Data-Driven Machine Learning Approaches to Demand Forecasting in Supply Chain Management

Abstract

Demand forecasting is a critical function in pharmaceutical supply chains, where inaccurate estimates may result in shortages, excess inventory, and financial losses. This thesis evaluates forecasting performance using statistical methods (Moving Average, Single Exponential Smoothing, ARIMA) and machine learning models (Decision Tree, Random Forest, XGBoost) applied to a pharmaceutical case study with two years of monthly data. The dataset was divided into 21 months for training and 3 months for testing, and model performance was assessed using Mean Absolute Error (MAE), Root Mean Squared Error (RMSE), and Mean Absolute Percentage Error (MAPE). The results show that statistical models consistently outperformed machine learning models. Moving Average, SES, and ARIMA achieved testing errors of around 18– 19% MAPE, supported by stable MAE and RMSE values. Machine learning models performed poorly without lag variables (MAPE > 320%), but showed improvements when lags were introduced.
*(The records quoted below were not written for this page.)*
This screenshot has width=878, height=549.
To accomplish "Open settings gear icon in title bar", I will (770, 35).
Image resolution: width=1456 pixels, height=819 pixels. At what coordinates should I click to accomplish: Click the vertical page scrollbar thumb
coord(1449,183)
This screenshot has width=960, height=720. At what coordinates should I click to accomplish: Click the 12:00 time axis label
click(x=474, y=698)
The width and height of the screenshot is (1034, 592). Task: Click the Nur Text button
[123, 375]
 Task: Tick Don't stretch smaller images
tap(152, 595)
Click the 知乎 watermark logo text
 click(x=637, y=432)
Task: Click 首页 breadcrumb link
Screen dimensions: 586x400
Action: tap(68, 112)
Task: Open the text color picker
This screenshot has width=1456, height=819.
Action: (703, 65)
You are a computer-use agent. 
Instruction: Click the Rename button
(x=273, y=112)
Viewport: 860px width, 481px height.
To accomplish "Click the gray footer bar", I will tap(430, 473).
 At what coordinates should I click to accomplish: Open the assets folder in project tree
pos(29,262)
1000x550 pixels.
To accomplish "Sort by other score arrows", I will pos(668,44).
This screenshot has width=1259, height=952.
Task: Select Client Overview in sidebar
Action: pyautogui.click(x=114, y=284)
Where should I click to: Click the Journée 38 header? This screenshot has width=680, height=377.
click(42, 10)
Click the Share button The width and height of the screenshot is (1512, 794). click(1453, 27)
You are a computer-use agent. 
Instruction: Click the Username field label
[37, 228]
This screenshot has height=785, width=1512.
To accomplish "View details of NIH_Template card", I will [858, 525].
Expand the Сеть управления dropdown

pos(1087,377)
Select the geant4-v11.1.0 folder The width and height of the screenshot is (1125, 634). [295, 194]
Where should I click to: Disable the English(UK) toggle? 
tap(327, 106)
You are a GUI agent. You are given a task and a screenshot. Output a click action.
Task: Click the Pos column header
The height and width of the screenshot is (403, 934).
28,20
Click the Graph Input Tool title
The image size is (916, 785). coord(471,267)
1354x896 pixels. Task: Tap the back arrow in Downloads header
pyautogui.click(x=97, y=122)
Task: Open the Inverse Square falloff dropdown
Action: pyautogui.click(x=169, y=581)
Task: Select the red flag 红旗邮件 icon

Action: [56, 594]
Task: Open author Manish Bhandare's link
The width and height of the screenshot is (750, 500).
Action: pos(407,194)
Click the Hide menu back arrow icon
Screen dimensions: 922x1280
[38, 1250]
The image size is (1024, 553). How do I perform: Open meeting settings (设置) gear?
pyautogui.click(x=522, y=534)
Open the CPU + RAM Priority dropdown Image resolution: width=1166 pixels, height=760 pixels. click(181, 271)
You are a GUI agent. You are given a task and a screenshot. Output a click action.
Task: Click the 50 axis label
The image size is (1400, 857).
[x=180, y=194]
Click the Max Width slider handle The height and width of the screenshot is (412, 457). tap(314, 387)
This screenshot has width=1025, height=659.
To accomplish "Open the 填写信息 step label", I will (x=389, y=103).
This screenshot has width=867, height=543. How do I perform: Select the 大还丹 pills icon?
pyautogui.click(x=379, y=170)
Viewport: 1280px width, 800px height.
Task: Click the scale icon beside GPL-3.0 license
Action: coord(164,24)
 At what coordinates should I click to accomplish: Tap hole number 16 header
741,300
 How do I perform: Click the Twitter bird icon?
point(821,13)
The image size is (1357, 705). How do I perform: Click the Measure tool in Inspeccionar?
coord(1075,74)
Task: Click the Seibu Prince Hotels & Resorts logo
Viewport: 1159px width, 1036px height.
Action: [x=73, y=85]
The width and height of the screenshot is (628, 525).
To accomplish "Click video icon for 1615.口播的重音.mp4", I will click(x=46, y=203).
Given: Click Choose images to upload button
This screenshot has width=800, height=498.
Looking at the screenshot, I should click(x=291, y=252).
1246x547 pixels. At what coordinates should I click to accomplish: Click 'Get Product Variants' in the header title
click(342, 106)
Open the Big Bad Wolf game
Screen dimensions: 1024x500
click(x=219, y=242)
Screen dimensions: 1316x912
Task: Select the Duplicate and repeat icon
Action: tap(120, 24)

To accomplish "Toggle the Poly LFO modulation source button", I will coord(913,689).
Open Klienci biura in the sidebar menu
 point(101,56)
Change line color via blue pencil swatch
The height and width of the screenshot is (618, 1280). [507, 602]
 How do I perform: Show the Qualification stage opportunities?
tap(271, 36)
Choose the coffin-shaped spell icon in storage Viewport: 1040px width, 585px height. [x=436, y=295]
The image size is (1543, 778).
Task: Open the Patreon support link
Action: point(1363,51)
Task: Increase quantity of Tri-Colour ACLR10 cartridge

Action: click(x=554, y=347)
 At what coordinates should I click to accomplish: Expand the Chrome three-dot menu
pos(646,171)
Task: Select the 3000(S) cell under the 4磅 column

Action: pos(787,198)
Among them, Random Forest and XGBoost performed best, yet their errors remained substantially higher (MAPE ≈ 234–237%) compared to statistical methods. While statistical approaches were more reliable under limited data conditions, their accuracy still lacks strong economic value due to the short historical period analyzed. Future research should therefore expand the dataset and incorporate richer explanatory variables to improve predictive performance and support decisionmaking in pharmaceutical supply chains.